Anayasa Mahkemesi, nihayet Risale-i Nur eserlerini ‘devlet tekeli’ne alan kanun hükmünü iptal etti ve gerekçesini yayınladı.
Bununla birlikte iptal kararının yürürlüğünü, Resmî Gazete’de yayınlanmasından bir yıl sonraya erteledi. ‘Devlet tekeli’nin iptal edilmesine rağmen uygulamanın ertelenmesinin ‘hikmeti’ ayrıca konuşulmayı hak ediyor, ama ‘devlet tekeli’nin Anayasa’ya aykırı bulunup iptal edilmiş olması başlı başına isabetli bir karar olmuştur.
Herkesin gördüğü ve bildiği üzere Yeni Asya, bu hususta büyük bir mücadele ortaya koydu. Neredeyse bir buçuk yıl önce başlatılan ‘bandrol engeli’ sonrasında Risale-i Nur eserlerinin basılması fiilen engellendi. Devamında bu eserlerin yayın hakkı, kanun çıkarılmak suretiyle ‘devlet’e verildi. Hem bandrol yasağına, hem de yayın haklarının ‘devlet’e verilmesine her adımda itiraz ettik. Ne var ki, Türkiye’yi idare edenler bu haklı itirazları dikkate almadı. Tabiî ki bu hususta, ‘dostlarımız’ın da kabahati vardır. İktidarı bu yanlışa onların yanlış yorum ve değerlendirmeleri sürükledi.

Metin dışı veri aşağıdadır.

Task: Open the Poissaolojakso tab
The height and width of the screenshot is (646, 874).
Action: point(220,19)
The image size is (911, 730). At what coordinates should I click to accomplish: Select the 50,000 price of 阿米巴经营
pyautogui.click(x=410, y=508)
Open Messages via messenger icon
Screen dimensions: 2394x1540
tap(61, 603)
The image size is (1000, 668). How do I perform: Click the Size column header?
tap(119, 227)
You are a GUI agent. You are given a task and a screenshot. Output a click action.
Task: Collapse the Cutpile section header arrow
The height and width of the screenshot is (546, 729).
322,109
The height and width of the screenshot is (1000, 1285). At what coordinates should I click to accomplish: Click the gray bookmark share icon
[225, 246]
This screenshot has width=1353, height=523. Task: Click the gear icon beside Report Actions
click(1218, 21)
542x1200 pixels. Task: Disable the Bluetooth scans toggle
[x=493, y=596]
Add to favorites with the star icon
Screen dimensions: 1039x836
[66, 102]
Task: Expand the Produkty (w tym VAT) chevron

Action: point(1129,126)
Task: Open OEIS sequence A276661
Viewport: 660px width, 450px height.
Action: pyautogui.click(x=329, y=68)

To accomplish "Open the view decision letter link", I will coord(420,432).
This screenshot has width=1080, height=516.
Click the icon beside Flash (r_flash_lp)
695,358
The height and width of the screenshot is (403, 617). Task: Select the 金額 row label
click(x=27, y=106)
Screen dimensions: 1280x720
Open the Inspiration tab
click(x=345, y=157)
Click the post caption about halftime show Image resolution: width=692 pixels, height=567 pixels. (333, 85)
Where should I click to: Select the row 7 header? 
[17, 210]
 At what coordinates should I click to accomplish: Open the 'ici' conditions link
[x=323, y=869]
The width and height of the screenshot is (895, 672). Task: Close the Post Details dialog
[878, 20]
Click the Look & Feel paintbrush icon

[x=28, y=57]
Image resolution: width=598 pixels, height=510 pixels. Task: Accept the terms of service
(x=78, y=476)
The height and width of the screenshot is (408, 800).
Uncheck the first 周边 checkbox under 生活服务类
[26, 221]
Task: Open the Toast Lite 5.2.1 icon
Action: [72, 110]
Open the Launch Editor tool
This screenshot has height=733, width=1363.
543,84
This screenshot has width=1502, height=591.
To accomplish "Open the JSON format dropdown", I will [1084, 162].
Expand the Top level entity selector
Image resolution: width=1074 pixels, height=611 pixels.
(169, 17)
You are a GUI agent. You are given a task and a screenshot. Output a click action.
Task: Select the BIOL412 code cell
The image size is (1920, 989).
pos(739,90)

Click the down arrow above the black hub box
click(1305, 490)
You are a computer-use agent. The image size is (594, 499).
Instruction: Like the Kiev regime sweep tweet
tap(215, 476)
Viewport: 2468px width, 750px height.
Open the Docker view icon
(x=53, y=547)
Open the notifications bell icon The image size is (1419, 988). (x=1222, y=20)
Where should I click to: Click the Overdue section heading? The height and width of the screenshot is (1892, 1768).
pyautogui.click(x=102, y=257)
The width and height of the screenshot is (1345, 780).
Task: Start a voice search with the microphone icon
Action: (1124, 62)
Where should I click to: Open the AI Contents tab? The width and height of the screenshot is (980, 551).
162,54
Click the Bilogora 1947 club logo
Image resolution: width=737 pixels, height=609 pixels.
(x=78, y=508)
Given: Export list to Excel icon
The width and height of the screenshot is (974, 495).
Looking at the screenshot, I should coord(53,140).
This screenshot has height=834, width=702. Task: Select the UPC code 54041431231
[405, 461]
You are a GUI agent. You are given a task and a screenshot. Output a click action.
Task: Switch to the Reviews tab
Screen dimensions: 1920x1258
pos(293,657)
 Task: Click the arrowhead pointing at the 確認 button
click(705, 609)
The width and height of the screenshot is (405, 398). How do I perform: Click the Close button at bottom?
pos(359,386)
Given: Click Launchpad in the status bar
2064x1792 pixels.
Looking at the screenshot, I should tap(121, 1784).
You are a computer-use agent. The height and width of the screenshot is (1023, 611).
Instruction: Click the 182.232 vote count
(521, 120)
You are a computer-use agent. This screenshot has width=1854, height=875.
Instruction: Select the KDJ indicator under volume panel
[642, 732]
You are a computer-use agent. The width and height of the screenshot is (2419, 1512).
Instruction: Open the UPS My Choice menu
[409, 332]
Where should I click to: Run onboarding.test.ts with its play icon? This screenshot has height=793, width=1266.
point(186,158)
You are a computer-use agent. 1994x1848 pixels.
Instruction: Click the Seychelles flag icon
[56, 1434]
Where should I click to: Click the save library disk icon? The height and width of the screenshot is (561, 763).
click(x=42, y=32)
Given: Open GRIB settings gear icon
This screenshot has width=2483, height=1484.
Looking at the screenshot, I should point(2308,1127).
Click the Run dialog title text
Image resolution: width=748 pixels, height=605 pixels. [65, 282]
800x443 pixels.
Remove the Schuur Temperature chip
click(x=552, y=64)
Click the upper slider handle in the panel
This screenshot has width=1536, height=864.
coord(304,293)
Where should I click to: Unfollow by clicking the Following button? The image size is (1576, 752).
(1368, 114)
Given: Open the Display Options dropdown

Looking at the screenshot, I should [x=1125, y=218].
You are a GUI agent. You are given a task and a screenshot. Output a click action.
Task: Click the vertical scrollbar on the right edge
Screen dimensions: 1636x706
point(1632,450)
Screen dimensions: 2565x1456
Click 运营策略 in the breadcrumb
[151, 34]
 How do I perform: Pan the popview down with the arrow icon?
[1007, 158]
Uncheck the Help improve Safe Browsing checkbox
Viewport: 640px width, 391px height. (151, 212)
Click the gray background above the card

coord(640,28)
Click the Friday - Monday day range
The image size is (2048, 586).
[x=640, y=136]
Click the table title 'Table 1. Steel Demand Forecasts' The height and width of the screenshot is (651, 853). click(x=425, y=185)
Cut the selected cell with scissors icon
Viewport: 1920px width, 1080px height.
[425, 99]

Bu mesele gündeme geldiği ilk günden bu yana söylediğimiz şey aynıdır: Risale-i Nur’un sahibi, bütün Nur Talebeleridir. Orijinaline sadık kalmak üzere herkes bu eserleri basabilmeli, çoğaltabilmeli. Diyanet de bassın, başka devlet kurumları da. Hatta ve hatta, Genelkurmay Başkanlığı da bu eserleri basmalı. Keşke, genç yaşta askere giden ‘er’lerimiz, Risale-i Nur’daki iman hakikatlerini ‘asker ocağı’nda ders alabilseler. Hapishaneler için de zaten Bediüzzaman Hazretleri müjde vermiştir: “İnşallah, bir zaman hapishaneleri tam bir ıslahhane yapmak için bahtiyar müdürler ve memurlar, o Nurları mahpuslara, ekmek ve ilâç gibi tevzi edecekler” demiştir. Dolayısı ile Ceza ve Tevkifevleri Genel Müdürlüğü, dolayısı ile Adalet Bakanlığı da bu eserleri ayrıca basmalı ve mahpuslara ücretsiz olarak dağıtmalıdır.
Yeni Asya’nın ‘devlet tekeli’ ve ‘bandrol yasağı’na itiraz etmesini yanlış anlayan ‘dost’larımız da oldu. Bu itirazı maddî sebeplerle izah etmeye çalıştılar. Gelinen nokta, ‘devlet tekeli’nin hukuksuz olduğunu dost ve düşman herkese göstermiş oldu.
Şu da var ki, Anayasa Mahkemesi bu kararı iptal etmemiş olsa yanlış yapmış olurdu. Asıl itiraz noktası, eserlerin basım hakkının ‘devlet’e verilmiş olmasıydı. Son seçimler de gösterdi ki, ‘devlet idarecileri’ değişir. Hangi iktidarın gelip hangi kararlar alacağını kestirmek kolay değil. Dolayısı ile Risale-i Nur eserlerini basma yetkisinin ‘devlet’e verilmek istenmesi apaçık bir yanlıştı ve inşallah bu yanlıştan dönülmüş oldu.
Her ne kadar AYM ‘devlet tekeli’ni iptal ettiyse de, mesele tamamen halledilmiş de değildir. Bir defa bu kanunun yürürlüğe girmesi bir yıl ertelenmiştir. Bu bir yıl içerisinde hadiselerin nasıl bir seyir takip edeceğini bilemeyiz. Devam eden başka dâvâlar da var. Bütün bu meselelerin hukuk içinde kalınarak, sühuletle halledilmesi gerekir. Risale-i Nur’un serbestçe neşredilebilmesi ilk gündem maddesi olmalı ve gerekiyorsa kanun, gerekiyorsa yönetmelikler buna göre düzenlenmelidir.
AYM’nin 2014/177 esas ve 2015/29 sayı, 14 Mayıs 2015 tarihli kararı, 241 sayfadan müteşekkil. Karşı oy yazıları da var. Bu sebeple, ayıntılı değerlendirmeleri elbette uzman hukukçular yapacaktır.
Netice olarak AYM, Risale-i Nur’u devlet tekeline alan kanun maddesinin, Anayasa’nın 13., 26. ve 27. maddelerine aykırı olduğuna karar vermiş durumdadır. Kararın, Risale-i Nur’un neşrinin önündeki engelleri aşması ve dileyen herkesin, orijinaline sadık kalmak üzere bu eserleri basabilmesi için duâ edelim.